▸ Tugas Singkat
Dalam teks tentang perilaku amoral pelajar, guru disibukkan dengan apa?

▸ Teks Sumber
WAJAH dunia pendidikan kita kembali tercoreng dengan adanya berbagai kasus amoral pelajar dari seks bebas, tawuran hingga pesta minuman keras. Ironisnya perilaku amoral itu justru dilakukan sebagai ekspresi usainya ujian nasional. Upaya pembentukan moral generasi muda tentu tidak bisa mengandalkan peran sekolah, setidaknya untuk masa sekarang.

Oleh: Dr. Ahmad Sastra, MM
Dosen Pascasarjana UIKA Bogor

Sebab guru pada faktanya hanya disibukkan den­gan tumpukan adminis­trasi pembelajaran yang rumit dan melelahkan. Untuk sekedar menyampaikan ilmu kepada siswanya, seorang guru sudah stress. Sementara para guru menyelesaikan arsip-arsip administratif pascapengaja­ran, para pelajar berjatuhan aki­bat tawuran antar sekolah atau nongkrong bergerombol sambil menghirup sebatang rokok atau bahkan asyik di depan layar inter­net dengan wajah mencurigakan. Sungguh memilukan.

▸ Catatan Terlampir
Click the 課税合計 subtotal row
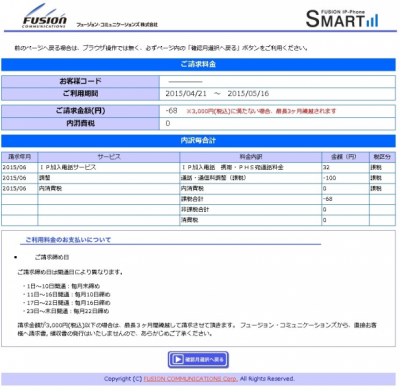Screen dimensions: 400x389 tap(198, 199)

...

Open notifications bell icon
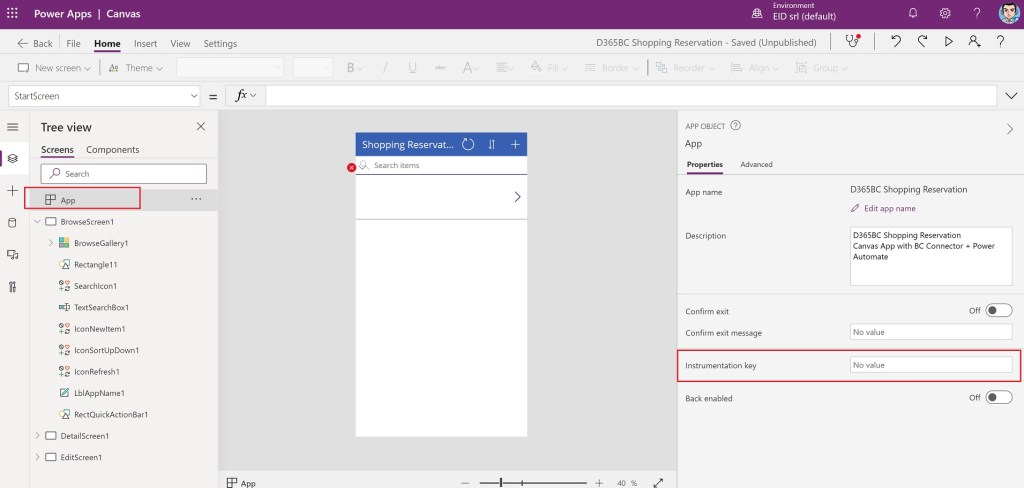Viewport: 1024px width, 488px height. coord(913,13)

▸ Hasil
Tumpukan administrasi pembelajaran yang rumit dan melelahkan.